[EXERCISE AIM]
Only the pictures are to be left out; return the rest of the data exactly as it stands.

Pixel coordinate grounding data

▶

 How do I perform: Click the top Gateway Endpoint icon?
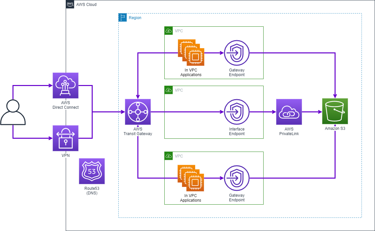coord(237,52)
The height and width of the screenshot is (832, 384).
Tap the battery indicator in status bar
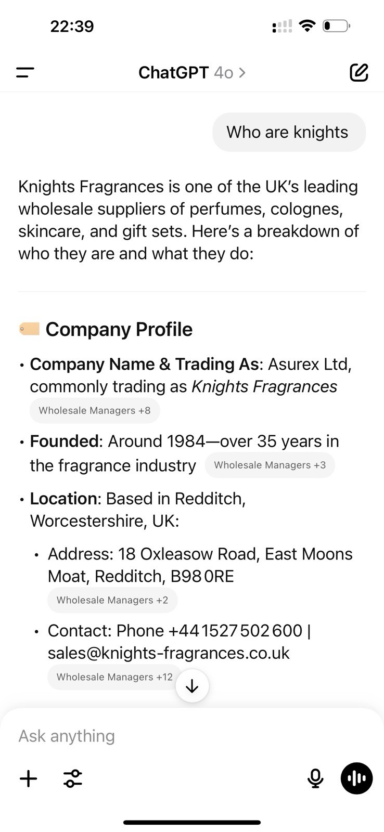pos(337,25)
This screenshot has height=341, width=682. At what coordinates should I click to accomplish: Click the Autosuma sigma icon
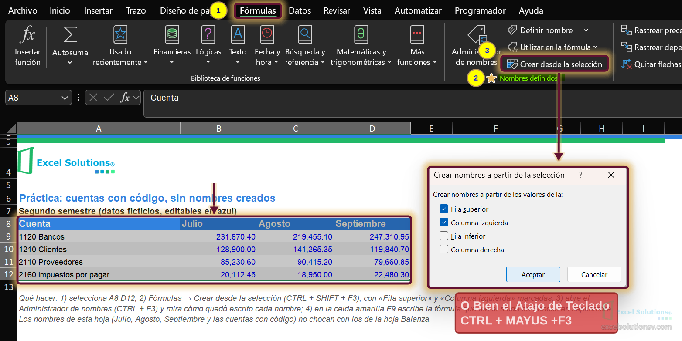tap(70, 35)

◀

[RESPONSE TO THIS TASK]
 How do I perform: Click the top Gateway Endpoint icon?
coord(237,52)
The height and width of the screenshot is (832, 384).
Tap the battery indicator in status bar
pos(337,25)
This screenshot has height=341, width=682. At what coordinates should I click to accomplish: Click the Autosuma sigma icon
tap(70, 35)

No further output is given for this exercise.